Speakers are the all important addition to the room in which audio is desired. The speakers do not need their own power as they will get this from the AV Receiver which is already in place in the living room (and which has the "Zone 2" technology built into it). The speakers to use are also conventional models, which can be encased in wood or plastic and big or small. The only hard requirements are that there are to be only two of them (for stereo) and that their frequency requirements meet that of the AV Receiver (a fancy way of saying that the speakers bought are able to be used by the AV Receiver whose power output isn't greater than what they can handle).

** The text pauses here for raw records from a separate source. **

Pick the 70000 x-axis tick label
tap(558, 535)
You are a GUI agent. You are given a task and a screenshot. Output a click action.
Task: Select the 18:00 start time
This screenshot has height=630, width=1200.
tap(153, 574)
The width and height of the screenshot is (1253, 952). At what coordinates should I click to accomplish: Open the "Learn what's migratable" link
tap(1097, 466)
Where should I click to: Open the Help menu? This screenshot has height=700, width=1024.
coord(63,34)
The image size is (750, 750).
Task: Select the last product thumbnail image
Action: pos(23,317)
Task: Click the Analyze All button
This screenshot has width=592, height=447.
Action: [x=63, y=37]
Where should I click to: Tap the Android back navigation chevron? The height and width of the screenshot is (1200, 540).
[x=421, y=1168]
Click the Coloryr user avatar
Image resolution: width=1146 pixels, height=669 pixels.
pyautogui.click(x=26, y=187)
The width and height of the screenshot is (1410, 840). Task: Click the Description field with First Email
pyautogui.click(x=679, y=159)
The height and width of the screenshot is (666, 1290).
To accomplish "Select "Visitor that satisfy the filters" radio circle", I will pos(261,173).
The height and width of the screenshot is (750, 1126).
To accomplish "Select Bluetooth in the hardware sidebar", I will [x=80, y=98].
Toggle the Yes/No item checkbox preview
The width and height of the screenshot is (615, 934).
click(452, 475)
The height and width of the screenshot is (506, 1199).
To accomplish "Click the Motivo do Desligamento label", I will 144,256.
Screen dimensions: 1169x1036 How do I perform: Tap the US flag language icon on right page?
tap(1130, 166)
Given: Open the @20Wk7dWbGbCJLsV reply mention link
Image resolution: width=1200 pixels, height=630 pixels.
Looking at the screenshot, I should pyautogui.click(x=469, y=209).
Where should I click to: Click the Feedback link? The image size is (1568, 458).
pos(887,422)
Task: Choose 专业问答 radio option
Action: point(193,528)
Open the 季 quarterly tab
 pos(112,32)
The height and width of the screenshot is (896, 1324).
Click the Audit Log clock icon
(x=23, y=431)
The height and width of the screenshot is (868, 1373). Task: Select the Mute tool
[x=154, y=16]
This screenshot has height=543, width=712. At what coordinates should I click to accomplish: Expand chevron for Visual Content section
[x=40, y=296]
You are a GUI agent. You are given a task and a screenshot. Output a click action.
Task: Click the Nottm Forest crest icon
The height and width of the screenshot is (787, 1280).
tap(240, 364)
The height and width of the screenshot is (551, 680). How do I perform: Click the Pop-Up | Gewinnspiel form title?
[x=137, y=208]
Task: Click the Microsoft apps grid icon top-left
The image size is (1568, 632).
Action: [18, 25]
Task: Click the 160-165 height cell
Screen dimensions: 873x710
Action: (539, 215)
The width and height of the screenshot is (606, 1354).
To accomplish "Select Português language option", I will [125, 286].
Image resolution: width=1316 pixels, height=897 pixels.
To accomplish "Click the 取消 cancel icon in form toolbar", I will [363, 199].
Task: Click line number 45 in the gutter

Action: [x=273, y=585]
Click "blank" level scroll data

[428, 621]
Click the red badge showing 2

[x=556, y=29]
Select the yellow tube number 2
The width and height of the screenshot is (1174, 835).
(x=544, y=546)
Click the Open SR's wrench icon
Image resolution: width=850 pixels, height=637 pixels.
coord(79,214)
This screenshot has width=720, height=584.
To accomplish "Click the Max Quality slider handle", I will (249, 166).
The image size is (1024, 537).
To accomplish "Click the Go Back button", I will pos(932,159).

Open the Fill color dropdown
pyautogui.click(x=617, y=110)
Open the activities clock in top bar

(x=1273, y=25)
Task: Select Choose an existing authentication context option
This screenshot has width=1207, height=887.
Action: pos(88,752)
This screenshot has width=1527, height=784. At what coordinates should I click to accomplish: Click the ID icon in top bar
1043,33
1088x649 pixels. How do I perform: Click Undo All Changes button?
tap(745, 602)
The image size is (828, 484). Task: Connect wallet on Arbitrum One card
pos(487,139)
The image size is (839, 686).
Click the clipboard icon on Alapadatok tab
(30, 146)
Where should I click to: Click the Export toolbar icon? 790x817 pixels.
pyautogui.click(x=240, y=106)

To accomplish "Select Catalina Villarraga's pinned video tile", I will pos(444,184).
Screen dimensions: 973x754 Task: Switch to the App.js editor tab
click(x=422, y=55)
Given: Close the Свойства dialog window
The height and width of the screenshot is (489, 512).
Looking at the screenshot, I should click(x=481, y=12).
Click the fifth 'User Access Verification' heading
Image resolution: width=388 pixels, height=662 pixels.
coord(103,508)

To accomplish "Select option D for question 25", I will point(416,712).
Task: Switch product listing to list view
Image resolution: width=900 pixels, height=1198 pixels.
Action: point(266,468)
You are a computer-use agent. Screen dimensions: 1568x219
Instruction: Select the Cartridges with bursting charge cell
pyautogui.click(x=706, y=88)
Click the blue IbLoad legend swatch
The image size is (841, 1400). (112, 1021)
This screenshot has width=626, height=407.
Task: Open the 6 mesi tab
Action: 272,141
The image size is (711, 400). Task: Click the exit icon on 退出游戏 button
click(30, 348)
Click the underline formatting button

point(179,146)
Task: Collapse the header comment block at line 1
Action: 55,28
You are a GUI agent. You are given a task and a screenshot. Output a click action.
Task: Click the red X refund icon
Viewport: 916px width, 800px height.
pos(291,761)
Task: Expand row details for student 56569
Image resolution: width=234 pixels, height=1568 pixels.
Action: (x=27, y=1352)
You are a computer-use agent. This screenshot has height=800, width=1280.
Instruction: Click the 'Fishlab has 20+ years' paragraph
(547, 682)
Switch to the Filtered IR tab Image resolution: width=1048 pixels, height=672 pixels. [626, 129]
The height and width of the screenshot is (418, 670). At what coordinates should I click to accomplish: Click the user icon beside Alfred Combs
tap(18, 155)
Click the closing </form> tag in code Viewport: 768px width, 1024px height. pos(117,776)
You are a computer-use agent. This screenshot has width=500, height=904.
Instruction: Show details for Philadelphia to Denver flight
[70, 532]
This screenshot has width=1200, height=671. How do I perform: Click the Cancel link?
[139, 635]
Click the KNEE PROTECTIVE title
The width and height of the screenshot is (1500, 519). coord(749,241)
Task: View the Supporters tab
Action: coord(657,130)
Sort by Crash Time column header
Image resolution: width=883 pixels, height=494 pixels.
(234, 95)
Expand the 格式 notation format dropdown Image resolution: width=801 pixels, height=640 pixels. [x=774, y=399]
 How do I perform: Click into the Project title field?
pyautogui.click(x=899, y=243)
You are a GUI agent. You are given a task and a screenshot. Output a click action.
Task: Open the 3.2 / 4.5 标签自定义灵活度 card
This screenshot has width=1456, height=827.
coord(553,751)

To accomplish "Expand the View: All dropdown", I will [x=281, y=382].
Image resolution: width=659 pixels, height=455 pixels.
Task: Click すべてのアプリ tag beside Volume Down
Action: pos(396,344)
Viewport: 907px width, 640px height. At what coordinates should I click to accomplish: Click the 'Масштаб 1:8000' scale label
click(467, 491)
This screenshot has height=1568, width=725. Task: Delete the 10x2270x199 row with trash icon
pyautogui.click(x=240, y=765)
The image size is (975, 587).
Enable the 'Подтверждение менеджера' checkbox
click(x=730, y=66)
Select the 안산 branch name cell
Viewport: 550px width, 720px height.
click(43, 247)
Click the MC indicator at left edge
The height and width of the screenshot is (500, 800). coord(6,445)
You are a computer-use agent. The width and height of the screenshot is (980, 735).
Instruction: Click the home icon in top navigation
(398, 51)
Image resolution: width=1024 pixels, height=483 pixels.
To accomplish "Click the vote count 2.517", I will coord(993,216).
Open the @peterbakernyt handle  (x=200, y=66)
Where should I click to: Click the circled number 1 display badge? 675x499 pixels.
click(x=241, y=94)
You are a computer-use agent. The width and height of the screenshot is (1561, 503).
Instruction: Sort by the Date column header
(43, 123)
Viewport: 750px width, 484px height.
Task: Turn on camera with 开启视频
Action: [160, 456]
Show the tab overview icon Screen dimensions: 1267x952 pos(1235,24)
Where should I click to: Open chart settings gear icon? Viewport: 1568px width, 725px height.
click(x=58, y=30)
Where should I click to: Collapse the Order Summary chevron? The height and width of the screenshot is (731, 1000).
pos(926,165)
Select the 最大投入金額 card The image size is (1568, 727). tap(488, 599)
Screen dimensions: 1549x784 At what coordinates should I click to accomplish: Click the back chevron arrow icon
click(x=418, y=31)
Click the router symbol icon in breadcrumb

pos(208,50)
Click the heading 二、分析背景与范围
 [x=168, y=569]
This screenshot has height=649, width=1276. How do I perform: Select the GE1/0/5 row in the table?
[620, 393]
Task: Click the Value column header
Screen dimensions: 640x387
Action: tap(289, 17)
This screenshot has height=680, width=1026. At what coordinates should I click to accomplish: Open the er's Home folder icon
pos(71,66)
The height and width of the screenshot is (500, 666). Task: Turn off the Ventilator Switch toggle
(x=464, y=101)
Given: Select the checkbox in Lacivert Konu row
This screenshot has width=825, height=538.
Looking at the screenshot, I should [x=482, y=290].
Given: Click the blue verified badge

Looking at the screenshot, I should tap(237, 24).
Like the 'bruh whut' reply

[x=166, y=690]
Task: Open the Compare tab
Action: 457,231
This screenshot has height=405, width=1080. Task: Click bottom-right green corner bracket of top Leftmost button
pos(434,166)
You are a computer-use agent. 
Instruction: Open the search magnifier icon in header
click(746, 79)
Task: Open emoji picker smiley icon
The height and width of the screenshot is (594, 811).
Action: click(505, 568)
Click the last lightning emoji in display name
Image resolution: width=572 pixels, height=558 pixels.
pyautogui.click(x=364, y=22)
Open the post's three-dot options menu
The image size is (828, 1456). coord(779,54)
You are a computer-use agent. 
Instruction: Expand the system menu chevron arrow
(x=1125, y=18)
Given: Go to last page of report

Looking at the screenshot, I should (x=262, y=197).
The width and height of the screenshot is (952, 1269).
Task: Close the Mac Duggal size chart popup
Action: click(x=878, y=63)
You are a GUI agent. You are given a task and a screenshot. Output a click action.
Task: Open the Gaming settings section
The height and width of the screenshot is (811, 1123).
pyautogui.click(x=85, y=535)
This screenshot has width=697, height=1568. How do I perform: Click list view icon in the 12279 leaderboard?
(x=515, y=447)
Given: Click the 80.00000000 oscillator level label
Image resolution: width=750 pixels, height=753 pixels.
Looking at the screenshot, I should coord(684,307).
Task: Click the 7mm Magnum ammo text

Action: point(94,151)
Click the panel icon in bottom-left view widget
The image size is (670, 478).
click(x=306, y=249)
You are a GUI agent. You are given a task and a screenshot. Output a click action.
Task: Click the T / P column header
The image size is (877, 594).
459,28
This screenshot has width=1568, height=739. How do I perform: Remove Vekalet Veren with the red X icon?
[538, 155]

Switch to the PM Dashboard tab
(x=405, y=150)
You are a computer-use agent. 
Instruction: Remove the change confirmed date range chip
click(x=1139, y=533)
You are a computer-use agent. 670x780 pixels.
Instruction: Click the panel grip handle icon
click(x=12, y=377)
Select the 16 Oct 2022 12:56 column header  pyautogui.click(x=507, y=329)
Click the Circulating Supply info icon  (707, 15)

Positioning the speakers can be done on the floor or on bookshelves or on speaker stands -- this partly depends on their size but also on the fact that they must be connected by wires (speaker wiring) between themselves and the AV Receiver. Running the speaker wires from each point to the other will require some thought as to the best way to accomplish the task: wiring can be moved along baseboards and maneuvered along the floor or brought through walls. Depending on how invasive a method is used, there might be rules to follow if you have an apartment or condo, as well as those from the local City government. It's for this reason that, although DIY is always an option, having the services of a professional installation service, for example Just One Touch, can be of great benefit. But no matter how it's done, nothing will be able to happen until the wiring between the speakers and the AV Receiver has been done.


The speaker wires make their way to the AV Receiver which, to no surprise, is powering the many speakers of the home theater system. The AV Receiver is also able to provide a number of audio sources beside being the source of power for the speakers and the conduit of other devices such as disc players (Blu-Ray, DVD). Those AV Receivers with Internet connectivity can also access apps as if they were a subset of a smartphone and so play audio from sources like Pandora and other audio choices. Plus AM/FM radio too of course.

But for the speaker wires coming from the other room, the "Zone 2" speaker inputs on the AV Receiver are all that matter. And the "Zone 2" can only handle a set of speakers for stereo while at the same time maintaining all of the audio streams for the home theater. So this limits the number of speakers that can be used, but as seen it also limits the number of wires that have to make their way from the other room to the Receiver.


The AV Receiver must be controlled so as to have it play the desired audio in the desired room. Since most AV Receiver remotes use infrared, that requires a line-of-sight between it and the Receiver. That won't help when you're in another room. But the same technology that adds the Internet to the Receiver also allows for control to be done through a smartphone using WiFi. That this requires a home network isn't much of an issue, since wireless connectivity to the online world is now fairly ubiquitous. The type of app and the functions that it provides is tied to the technologies in place in the AV Receiver.

Being able to listen to music is one of the true pleasures in life, and there shouldn't be any reason why there should only be one room where audio would be found. Thanks to the technology known as "Zone 2" this pleasure can once again be found in the bedroom.